### WHAT IS BEING ASKED
Recast each line of the data below as one string in a JSON list, skipping blank lines. Leave the pictures out of the list.

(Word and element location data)
----------------------------------------

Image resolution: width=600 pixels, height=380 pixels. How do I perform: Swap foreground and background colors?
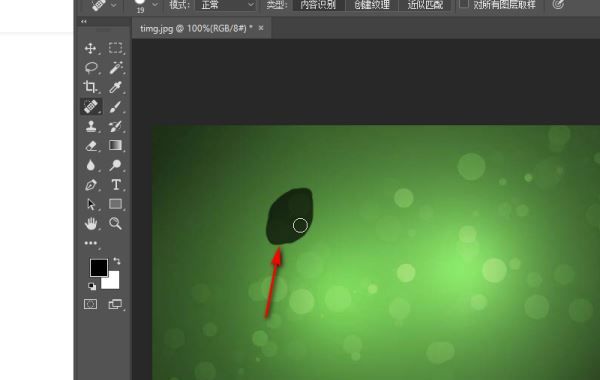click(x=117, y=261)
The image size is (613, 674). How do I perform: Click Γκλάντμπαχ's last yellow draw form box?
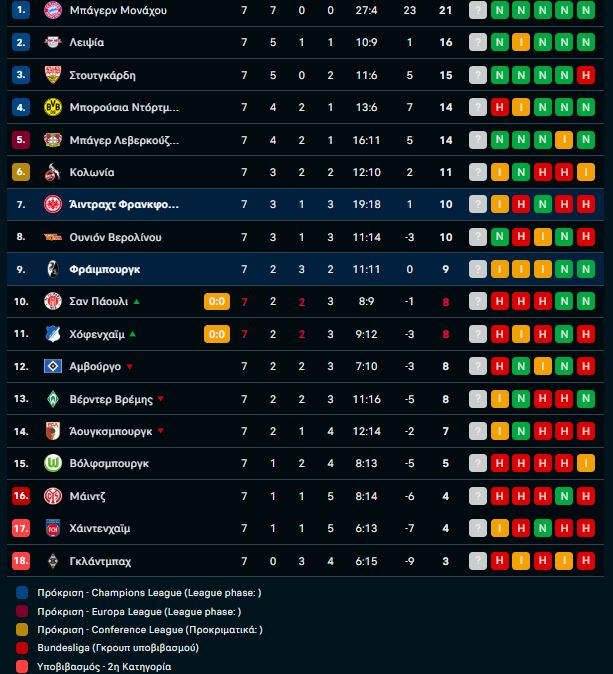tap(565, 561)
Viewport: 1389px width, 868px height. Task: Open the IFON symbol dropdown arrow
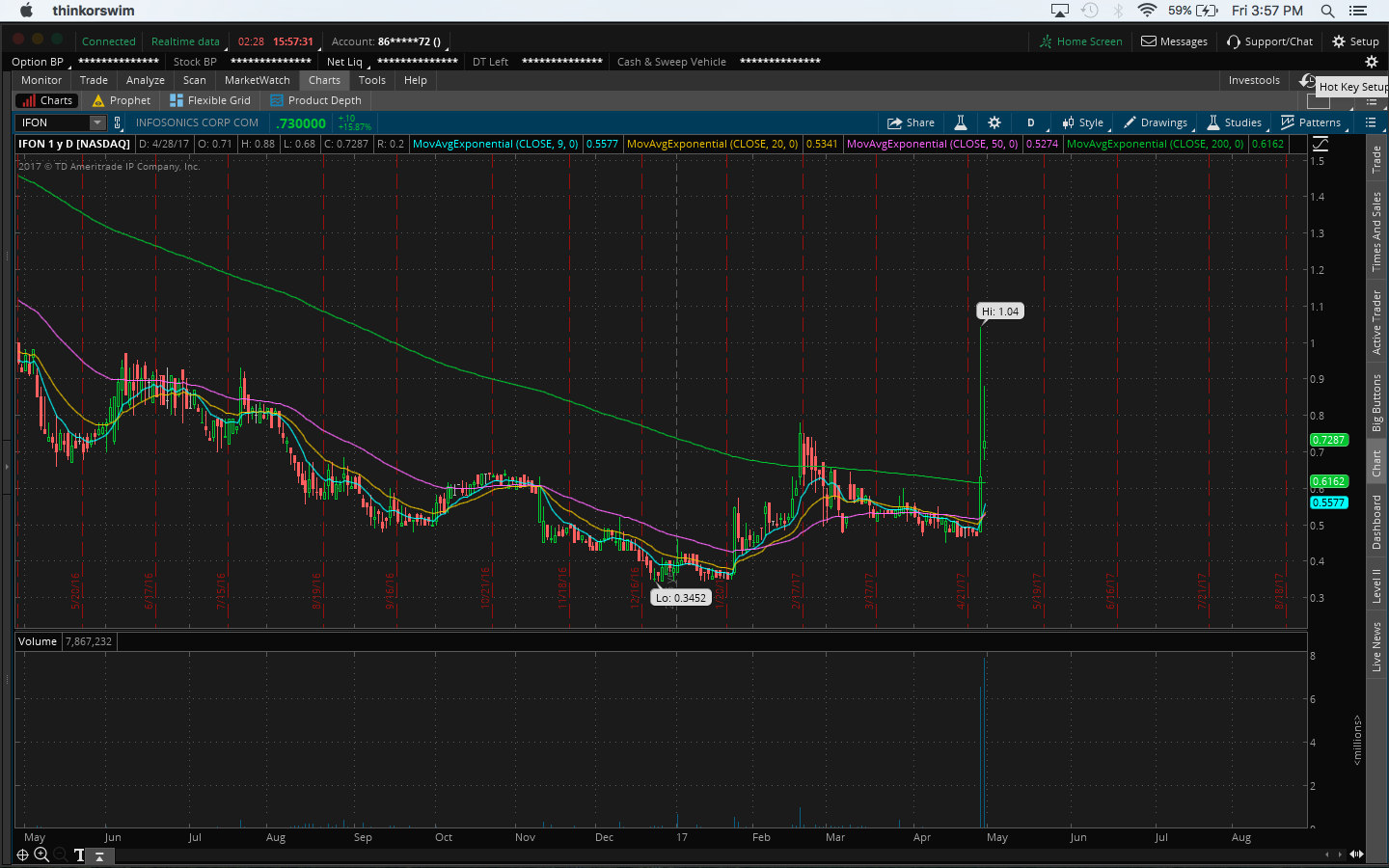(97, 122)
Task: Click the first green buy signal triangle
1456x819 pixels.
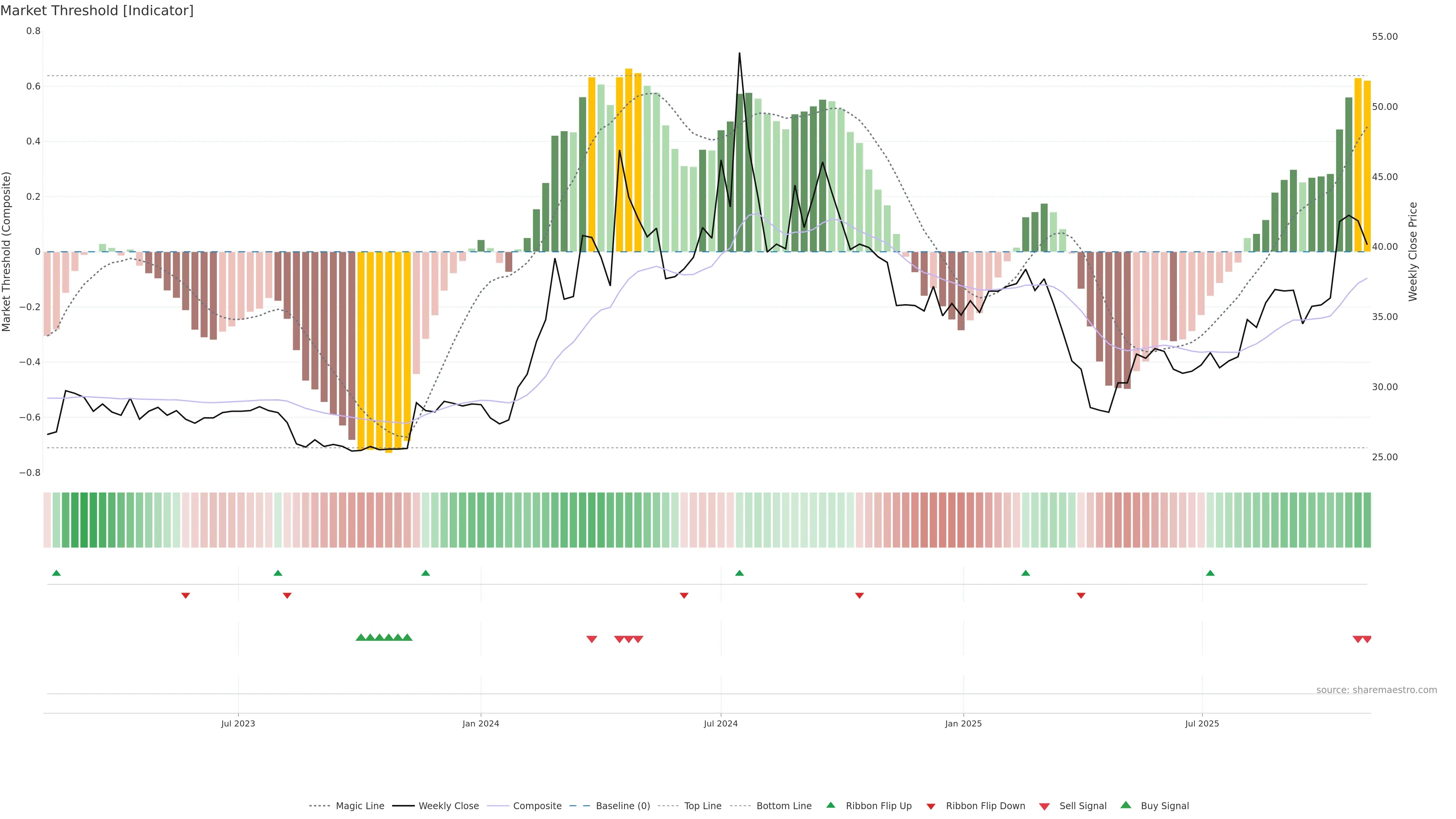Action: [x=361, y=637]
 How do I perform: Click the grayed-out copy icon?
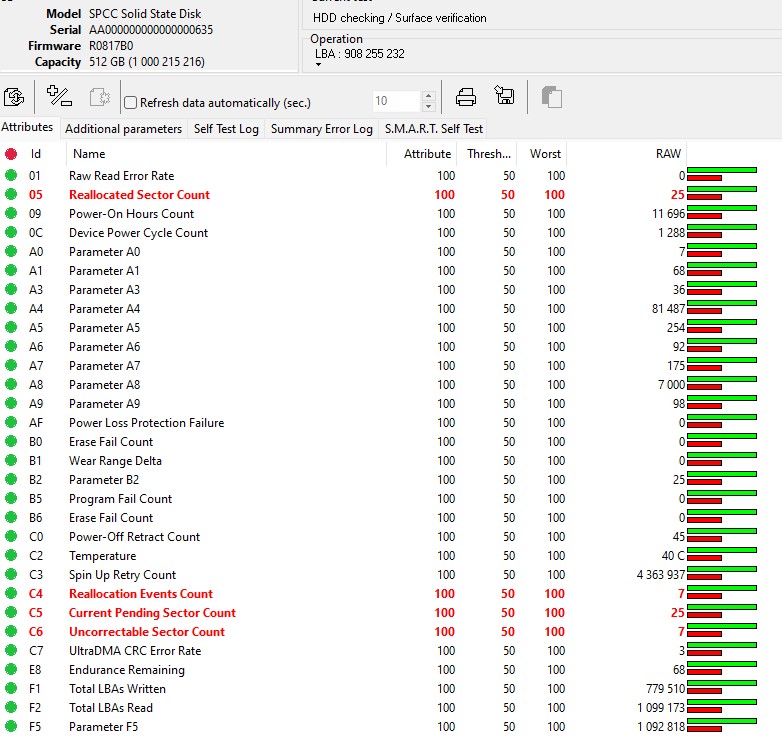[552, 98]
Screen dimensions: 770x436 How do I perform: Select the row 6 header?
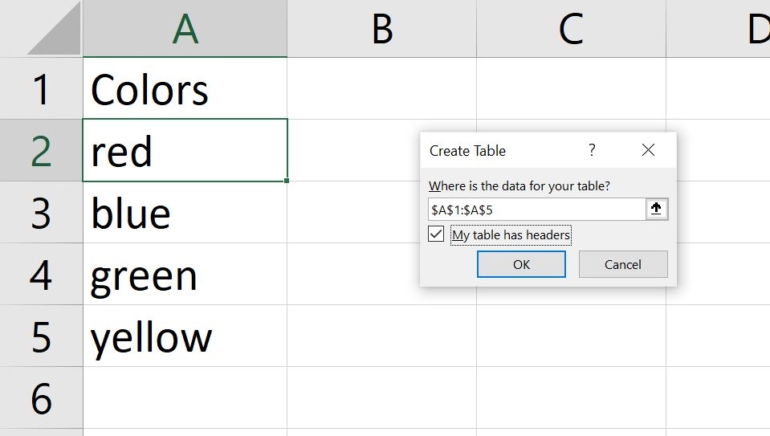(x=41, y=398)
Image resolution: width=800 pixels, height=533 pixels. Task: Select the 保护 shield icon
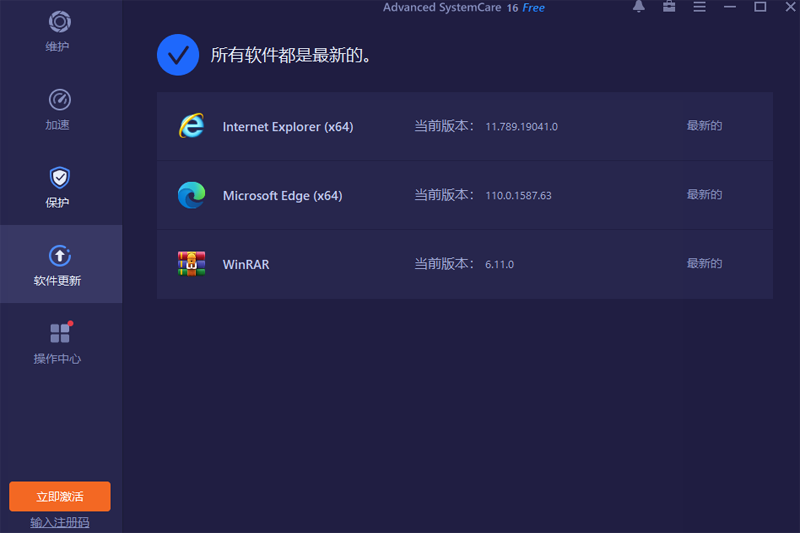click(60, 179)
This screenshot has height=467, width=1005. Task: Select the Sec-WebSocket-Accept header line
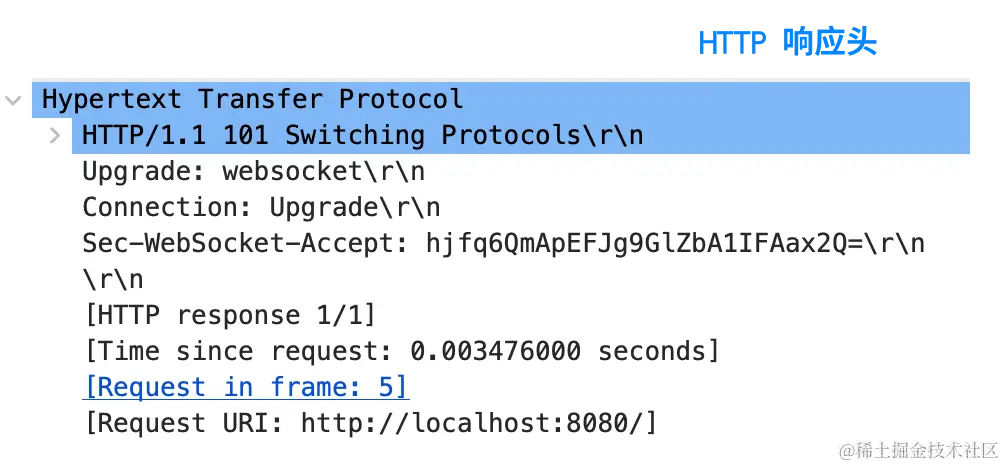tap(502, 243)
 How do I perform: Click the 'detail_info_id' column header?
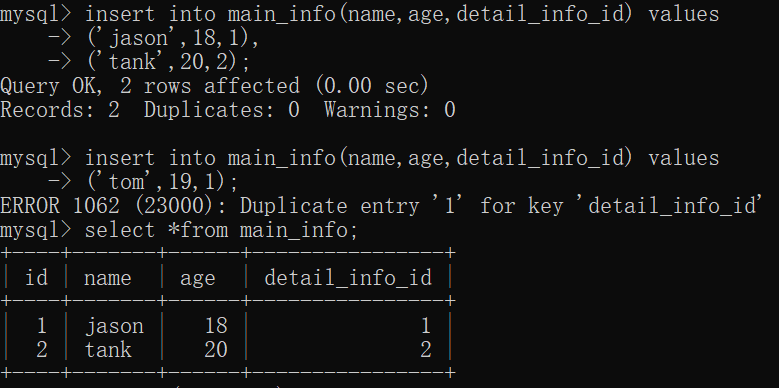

----------------------------------------

### WRITTEN RESPONSE
[
  "Image resolution: width=600 pixels, height=380 pixels. How do I perform: Swap foreground and background colors?",
  "click(x=117, y=261)",
  "The image size is (613, 674). How do I perform: Click Γκλάντμπαχ's last yellow draw form box?",
  "tap(565, 561)",
  "Viewport: 1389px width, 868px height. Task: Open the IFON symbol dropdown arrow",
  "(97, 122)",
  "Task: Click the first green buy signal triangle",
  "1456x819 pixels.",
  "Action: [x=361, y=637]",
  " How do I perform: Click the grayed-out copy icon?",
  "[552, 98]",
  "Screen dimensions: 770x436 How do I perform: Select the row 6 header?",
  "(x=41, y=398)",
  "Image resolution: width=800 pixels, height=533 pixels. Task: Select the 保护 shield icon",
  "click(60, 179)",
  "This screenshot has height=467, width=1005. Task: Select the Sec-WebSocket-Accept header line",
  "tap(502, 243)",
  " How do I perform: Click the 'detail_info_id' column header?"
]